*PASSAGE PROVIDED*
_ _ _ _
[Beowulf] Outdoor location?

Robert G. Brown rgb at phy.duke.edu
Wed Aug 23 08:59:08 PDT 2006


On Tue, 22 Aug 2006, Eric McCaughrin wrote:

> In Northern Calif., we are blessed with natural,
> year-round air conditioning. Ambient temps very rarely
> go over 85F, or lower than 40F. With HVAC being a
> major (biggest?) cost, I am wondering if anyone
> considered an outdoor location?
>
> In my backyard, I have an unused 70A 240v line, and a
> large 30" high deck. Maybe this is a totally stupid
> idea, but what would be the feasibility of mounting
> nodes underneath the 2x6 planks of the deck? There
> must be some way to keep the nodes dry without
> compromising air circulation? And running the nodes
> continuously should build up enough heat to prevent
> dew from forming.

   a) Dust

   b) Bugs (and I don't mean in your code)

   c) Theft

   d) Water/Humidity

   e) Temperature variation

   f) Too high a high temperature

   g) Circulation

The outdoors is generally dirtier than the indoors, so you have to
beware of dust, pollen, and other particulate matter that can build up
and kill cooling fans etc more outdoors than in.

The outdoors is also home to many animals that aren't terribly good for
computers.  A few daddy longlegs spiders sucked into your cooling fan
won't improve it, nor would web fragments.  Snakes sometimes like nice
warm places as well.

Putting some thousands of dollars outside in an unlockable (or easily
openable) environment is an open invitation to have them stolen.  Hope
you trust your neighbors...

Doesn't it rain all winter in Northern California?  Heat may help keep
the systems dry, but it also can warm moist air to where mildew grows
happily.  Most system specs call for a fairly dry environment.
Obviously any sort of contact with liquid water is totally out of the
question, as well, so one hopes that there is no possibility of a
drainage flow or drip down from the deck in the wettest, nastiest,
windiest weather you can imagine ever getting, or you'll be trying to
unplug electronic equipment and bring it indoors in the middle of it.

A 45F temperature swing is far from ideal -- even a diurnal swing of
20-30F isn't ideal.  Parts expand and contract, including e.g. disk
platters.  These days disks seem a bit more robust than they used to be,
but in the old days if you formatted a cold disk and used it after it
got warm, the disk could actually expand enough to overwrite track
boundaries and trash the disk.  I'd still worry about this with a large
seasonal and diurnal swing, and would also worry about the effects on
certain other mechanical parts.
_ _ _ _
*OBJECTIVE*
Answer these from the mailing-list post about placing computers outdoors:
(a) What unused electrical line does the original poster say is in the backyard?
(b) Which animals does the reply say sometimes like nice warm places?
(c) In the old days, what could happen to a disk formatted cold and used after it got warm?

*DATA ENTRIES*
_ _ _ _
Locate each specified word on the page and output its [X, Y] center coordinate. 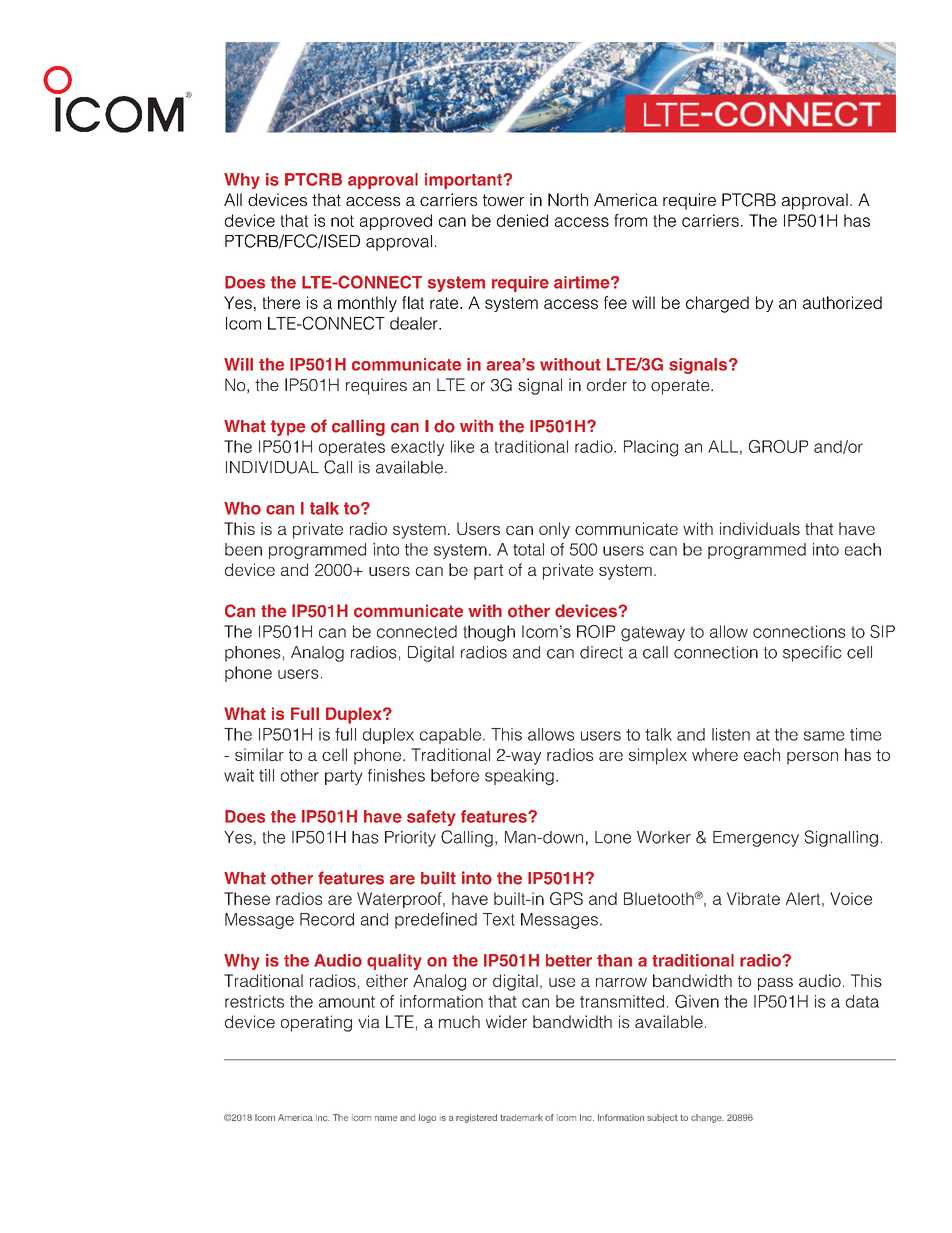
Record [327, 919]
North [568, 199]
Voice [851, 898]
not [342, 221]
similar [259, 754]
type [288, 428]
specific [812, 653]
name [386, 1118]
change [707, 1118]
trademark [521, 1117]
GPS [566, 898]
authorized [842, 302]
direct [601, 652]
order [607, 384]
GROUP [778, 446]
_ _ _ _
*SOLUTION*
(a) An unused 70A 240v line.
(b) Snakes.
(c) The disk could expand enough to overwrite track boundaries and trash the disk.